:: Problem requirements ::
Please rewrite the entries starting at the line that contains "You are a GUI" and ending at the last line of the entries, requests included, shifting every coordinate in the answers up by 108. Leave the pictures out.

─── Material provided ───

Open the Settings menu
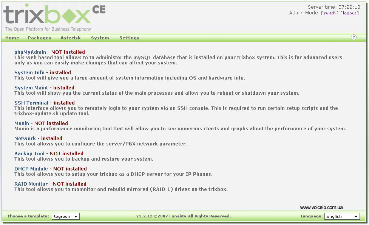The image size is (369, 225). pos(129,38)
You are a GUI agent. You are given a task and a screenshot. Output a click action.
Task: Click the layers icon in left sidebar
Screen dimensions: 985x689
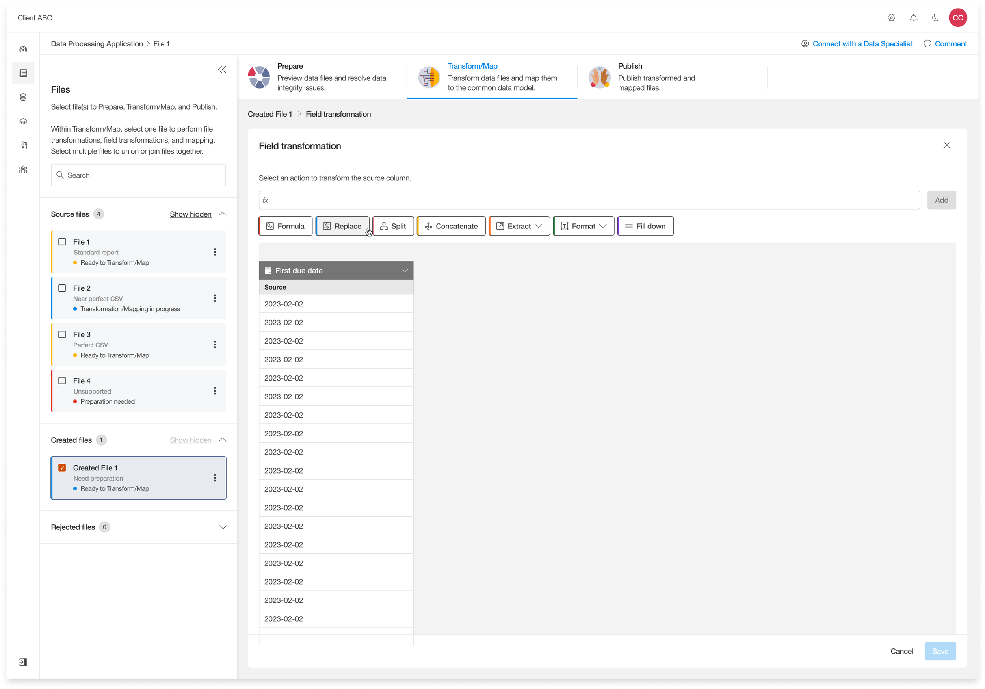[x=23, y=121]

───

:: Correct response ::
You are a GUI agent. You are given a task and a screenshot. Output a click action.
Task: Click the layers icon in left sidebar
Screen dimensions: 985x689
[x=131, y=229]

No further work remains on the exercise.